O PL está parado na Comissão de Constituição, Justiça e Cidadania (CCJ) da Câmara dos Deputados aguardando o parecer do relator, deputado federal Marcelo Freitas (PSL-MG). O temor dos líderes sindicais é que, caso o projeto não avance, uma onda de demissões em massa comece de imediato. Em Montes Claros, estimativas apontam que em torno de 15% dos empregados dos setores afetados correm risco de serem dispensados. Somente na área de serviços de telecomunicações, o eventual fim das desonerações acarretaria cerca de mil trabalhadores demitidos.

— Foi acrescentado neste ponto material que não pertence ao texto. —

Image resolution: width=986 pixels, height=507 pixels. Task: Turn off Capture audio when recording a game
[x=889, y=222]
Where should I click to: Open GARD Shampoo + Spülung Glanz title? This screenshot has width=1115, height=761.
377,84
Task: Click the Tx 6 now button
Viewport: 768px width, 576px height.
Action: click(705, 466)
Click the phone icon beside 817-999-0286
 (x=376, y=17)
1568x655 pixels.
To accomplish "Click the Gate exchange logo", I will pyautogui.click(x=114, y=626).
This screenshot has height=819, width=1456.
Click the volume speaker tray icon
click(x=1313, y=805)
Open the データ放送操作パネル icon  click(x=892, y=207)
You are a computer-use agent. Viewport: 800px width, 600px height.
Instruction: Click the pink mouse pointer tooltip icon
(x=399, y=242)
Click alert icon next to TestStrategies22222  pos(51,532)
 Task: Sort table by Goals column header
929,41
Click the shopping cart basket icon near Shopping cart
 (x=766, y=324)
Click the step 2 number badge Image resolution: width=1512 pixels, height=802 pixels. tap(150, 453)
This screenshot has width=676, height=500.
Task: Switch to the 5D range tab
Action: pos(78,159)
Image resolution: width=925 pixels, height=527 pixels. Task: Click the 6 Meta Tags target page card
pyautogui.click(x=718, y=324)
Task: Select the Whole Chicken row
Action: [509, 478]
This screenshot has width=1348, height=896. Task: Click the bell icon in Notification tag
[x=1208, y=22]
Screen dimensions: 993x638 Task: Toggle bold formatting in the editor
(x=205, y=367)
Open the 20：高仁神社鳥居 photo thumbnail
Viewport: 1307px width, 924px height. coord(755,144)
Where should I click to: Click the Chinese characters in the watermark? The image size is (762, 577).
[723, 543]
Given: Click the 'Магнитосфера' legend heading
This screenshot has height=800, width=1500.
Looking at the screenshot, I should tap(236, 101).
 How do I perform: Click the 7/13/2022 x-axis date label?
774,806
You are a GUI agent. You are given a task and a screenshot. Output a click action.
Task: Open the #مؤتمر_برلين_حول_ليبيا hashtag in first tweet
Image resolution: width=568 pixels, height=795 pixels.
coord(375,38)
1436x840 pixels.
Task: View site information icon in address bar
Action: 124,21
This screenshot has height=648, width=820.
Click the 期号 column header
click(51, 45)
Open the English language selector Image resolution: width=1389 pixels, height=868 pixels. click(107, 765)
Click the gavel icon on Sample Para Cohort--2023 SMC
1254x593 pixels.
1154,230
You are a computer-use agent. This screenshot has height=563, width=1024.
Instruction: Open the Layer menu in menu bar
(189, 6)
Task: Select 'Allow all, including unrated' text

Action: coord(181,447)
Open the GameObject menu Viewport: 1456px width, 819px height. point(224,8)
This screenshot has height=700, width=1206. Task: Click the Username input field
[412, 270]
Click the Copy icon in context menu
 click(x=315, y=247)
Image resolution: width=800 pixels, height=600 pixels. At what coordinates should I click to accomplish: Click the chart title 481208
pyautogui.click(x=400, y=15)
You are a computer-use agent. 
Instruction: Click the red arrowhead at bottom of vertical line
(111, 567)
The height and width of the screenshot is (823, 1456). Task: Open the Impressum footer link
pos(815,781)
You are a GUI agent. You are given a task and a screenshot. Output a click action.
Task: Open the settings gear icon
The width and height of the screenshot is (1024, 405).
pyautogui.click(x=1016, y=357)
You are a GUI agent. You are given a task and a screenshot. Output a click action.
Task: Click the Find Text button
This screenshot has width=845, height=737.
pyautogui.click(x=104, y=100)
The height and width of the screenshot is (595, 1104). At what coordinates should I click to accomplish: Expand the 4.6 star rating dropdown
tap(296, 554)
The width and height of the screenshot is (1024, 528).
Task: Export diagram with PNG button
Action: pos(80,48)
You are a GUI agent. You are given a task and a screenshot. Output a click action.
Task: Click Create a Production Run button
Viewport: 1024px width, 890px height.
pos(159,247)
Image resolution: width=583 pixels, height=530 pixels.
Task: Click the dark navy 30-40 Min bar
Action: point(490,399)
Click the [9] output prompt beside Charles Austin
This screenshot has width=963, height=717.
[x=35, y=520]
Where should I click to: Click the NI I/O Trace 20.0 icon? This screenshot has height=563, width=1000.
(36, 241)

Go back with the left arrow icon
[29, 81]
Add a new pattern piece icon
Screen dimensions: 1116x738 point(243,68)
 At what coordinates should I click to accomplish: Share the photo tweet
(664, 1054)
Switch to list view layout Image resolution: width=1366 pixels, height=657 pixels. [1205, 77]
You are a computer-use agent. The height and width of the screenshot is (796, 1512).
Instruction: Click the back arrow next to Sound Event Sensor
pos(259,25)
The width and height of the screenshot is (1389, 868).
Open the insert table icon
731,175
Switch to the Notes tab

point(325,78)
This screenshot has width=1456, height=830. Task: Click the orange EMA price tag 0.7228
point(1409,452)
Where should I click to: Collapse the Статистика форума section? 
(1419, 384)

Apresentado pelo deputado federal Efraim Filho (DEM-PB), o PL teve aprovação da Comissão de Finanças e Tributação no último dia 16 de setembro. Desde então, está sob análise do relator Marcelo Freitas. O projeto prorroga de dezembro de 2021 para dezembro de 2026 a desoneração da folha de pagamentos para 17 setores, entre eles as indústrias têxtil, de calçados, proteína animal e a de máquinas e equipamentos. Juntos, eles empregam 8,3 milhões de trabalhadores no país. Estimativas dão conta de que, caso o projeto não seja aprovado, cerca de 1 milhão de funcionários dos setores afetados terão os contratos de trabalho rescindidos. 

MOBILIZAÇÃO
A demora na tramitação e aprovação do PL movimentou nesta semana lideranças sindicais de todo o país. Em São Paulo, um ato público reuniu, na segunda-feira (25), lideranças e trabalhadores ligados a diferentes centrais sindicais. Os manifestantes protestaram na esquina da avenida Paulista com a rua Augusta, em frente à sede do governo federal na capital paulista. Na ocasião, o presidente da UGT (União Geral dos Trabalhadores), Ricardo Patah, manifestou sua preocupação, em nome dos milhares de assalariados que poderão iniciar 2022 sem emprego, se o PL não passar. “Estamos protestando para sensibilizar o mais rapidamente os deputados para que eles possam colocar em votação o projeto que estende a desoneração da folha até 2026”, explicou o sindicalista.

Em nota conjunta, as seis principais centrais sindicais do país deixaram de lado qualquer divergência política para saírem, unidas, em defesa da prorrogação da desoneração da folha de pagamento, com a aprovação do PL 2541/21, como resposta ao desemprego em níveis recordes.

No documento, afirmam que “as Centrais consideram oportuna a renovação da desoneração da folha de pagamento e a manutenção da contribuição previdenciária sobre a receita bruta para os 17 setores indicados no PL 2541/21”. A nota é assinada pela Central Única dos Trabalhadores, Força Sindical, União Geral dos Trabalhadores, Central dos Trabalhadores e Trabalhadoras do Brasil, Central dos Sindicatos Brasileiros e Nova Central Sindical dos Trabalhadores.